Am Fam Physician. 2003;67(4):866-869
Although optimal treatment for patients with type 2 diabetes involves tight glucose control, this is rarely achieved. Morbid obesity, defined as weighing at least 100 lb (45.5 kg) more than ideal body weight or more than 200 percent of ideal body weight, is associated with serious comorbid diseases such as hypertension, dyslipidemia, and diabetes. Obesity surgery, including gastric bypass (GBP), biliopancreatic diversion (BPD), and gastroplasties that reduce the volume of the stomach, can ease some of these comorbidities by bringing about a weight loss of 60 to 70 percent of excess body weight. Rates of operative mortality and major complications with these procedures are low. Rubino and Gagner review the literature and discuss the possibility that weight-reducing surgical procedures may have a positive effect on patients with type 2 diabetes.
Many patients who undergo GBP or BPD report long-term normalization of plasma glucose levels. The operations appear to restore insulin sensitivity, prevent progression from impaired glucose metabolism to frank diabetes, and decrease the rate of mortality from diabetes in persons who were previously morbidly obese. Potential mechanisms for this beneficial effect on glucose metabolism include weight loss or decreased food intake. However, the positive effect of surgery occurs before significant weight loss occurs, and the fact that gastroplasty has a significantly less beneficial effect on glucose metabolism makes these explanations appear unlikely.
A more likely reason for the positive effect of weight-reducing surgery on glucose control is the subsequent change in the pattern of secretion of gastrointestinal hormones, including enteroglucagon and leptin. When BPD is performed on persons who are not morbidly obese, the beneficial effects on glucose metabolism hint that a portion of the etiology of type 2 diabetes is probably the same among obese and nonobese patients. Bypassing of the duodenum and proximal jejunum, which is included in both procedures, probably decreases production of a hormone or neuronal signal secondary to the passage of food that is responsible for the impaired action or secretion of insulin that occurs in type 2 diabetes. This outcome is not related to a decrease in food intake or a drop in weight.

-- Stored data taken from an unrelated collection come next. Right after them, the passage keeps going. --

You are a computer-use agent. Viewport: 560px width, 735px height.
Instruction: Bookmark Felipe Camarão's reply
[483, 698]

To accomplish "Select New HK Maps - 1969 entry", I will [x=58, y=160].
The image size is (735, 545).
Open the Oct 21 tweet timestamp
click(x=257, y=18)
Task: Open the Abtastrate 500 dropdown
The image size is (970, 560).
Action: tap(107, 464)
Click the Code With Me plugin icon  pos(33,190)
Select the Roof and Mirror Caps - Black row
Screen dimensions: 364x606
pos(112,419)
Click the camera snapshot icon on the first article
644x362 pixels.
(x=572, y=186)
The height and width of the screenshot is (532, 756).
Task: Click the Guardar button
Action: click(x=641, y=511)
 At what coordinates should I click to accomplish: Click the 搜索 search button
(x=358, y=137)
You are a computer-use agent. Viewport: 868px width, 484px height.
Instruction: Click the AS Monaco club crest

The authors conclude that morbid-obesity surgery may be a specific, primary treatment for type 2 diabetes. They recommend GBP over BPD in nonmorbidly obese patients with diabetes because of the lower complication rate and the lower incidence of important late metabolic sequelae, and because the procedure can be performed laparoscopically. Further studies of this surgical effect on diabetes are recommended.